Congenital Heart Disease: How to Care for Your Baby and Yourself

If your baby was born with a congenital heart defect, you’re probably experiencing a lot of feelings. It’s normal to feel angry, guilty, scared, sad, or depressed. Knowing your baby has a heart problem is stressful. When you first found out about your baby’s problem, you may have suffered shock.

You probably have many questions about how to care for your baby. In many ways, you will care for your baby the same as if he or she were born without a heart defect. Don’t be afraid to pick up and hold him or her. Your baby needs your love and attention. Play with your baby. Talk with your baby. These things are important for both of you. But there are a few things to pay special attention to, including your own health.

Path to improved health

Feeding your baby

Breastfeeding a baby who has heart disease can be more challenging because he or she gets tired so quickly. But breast milk is the best food for your baby. It helps protect him or her from infections. An infection could make your baby’s heart problem worse. If you’re having trouble breastfeeding, talk with your doctor. Your doctor may suggest that you see a lactation specialist.

Your doctor also may recommend you give your baby formula. You may need a special kind that has extra calories. This can help your baby gain weight. Your doctor, a pediatric nutritionist, or dietician can help you choose a good formula.

Babies who have heart disease tend to get tired easily while they’re feeding. If feeding makes your baby tired, try giving smaller amounts of breast milk or formula at one time. But feed your baby more often. Burp him or her often, too. Babies who have trouble feeding tend to take in a lot of air. This can make them feel full before they’ve taken in enough milk or formula.

Don’t wait until your baby cries to feed him or her. Crying can tire your baby out. He or she won’t have enough energy left to eat well. Look for cues that he or she is hungry. These could include making sucking motions, sucking on a fist, or fidgeting.
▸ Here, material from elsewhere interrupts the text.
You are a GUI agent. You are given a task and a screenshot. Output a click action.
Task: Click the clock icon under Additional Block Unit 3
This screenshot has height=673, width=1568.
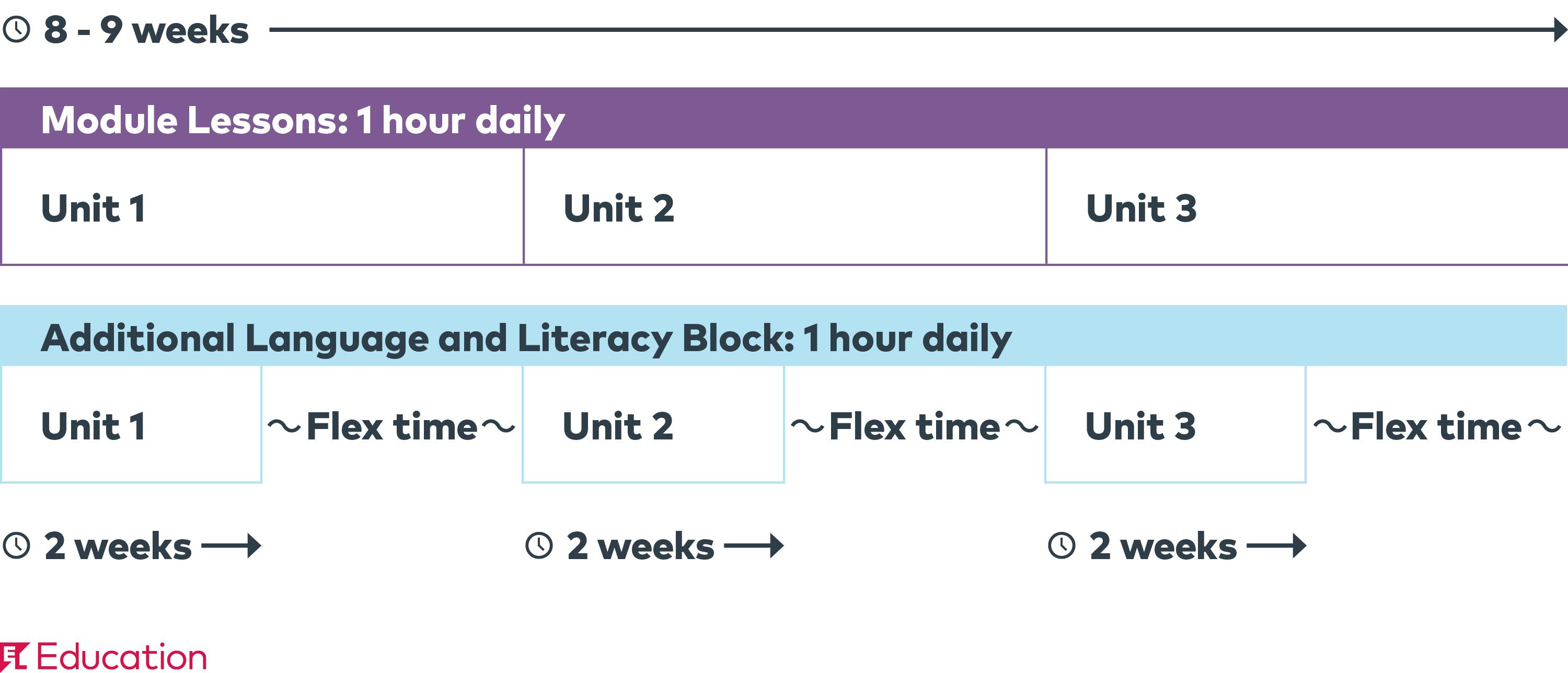pyautogui.click(x=1062, y=545)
Your baby may need more food because a heart defect makes the heart work harder. This makes your baby burn more calories—just like you burn more calories when you exercise. For this reason, your baby may need more food to grow.

Things to consider

Babies with heart defects often have weak immune systems. It can be hard for them to fight off infections which can make them sick. When they do get an infection, they could get so sick they have to go to the hospital. That’s why it’s important to take extra precautions to keep your baby healthy.

Make sure everyone your baby is around gets a flu shot. Encourage friends and family to get a Tdap shot if they need it to prevent whooping cough. Be sure that your baby gets all recommended vaccines, as well. Don’t take your baby to crowded places where germs are easily spread. Wash your hands frequently, and make sure that anyone who has contact with your baby does the same.

Caring for a baby or child with a heart problem can be emotional and stressful. Information and support can help you feel better. Connect with parents of other children with a heart problem. They can understand what you’re going through and share coping skills. And you can talk about your fears. This can be very reassuring.

Talk to a counselor if you’re having trouble coping. He or she can help you reduce stress, anxiety, and depression. Also talk with your doctor or a hospital social worker to find out about care options. Some groups offer respite care, day care programs, or help at home services. Any of these can help you cope when you’re caring for a sick baby.

Questions to ask your doctor

  • Are there special things I need to do to care for my baby?
  • Are there things I shouldn’t do while caring for my baby?
  • Will my baby have trouble eating?
  • What should I do if my baby isn’t gaining weight?
  • I’m feeling overwhelmed. Where can I go for help?
  • What is respite care?
  • Could I receive home help services to help me with my baby?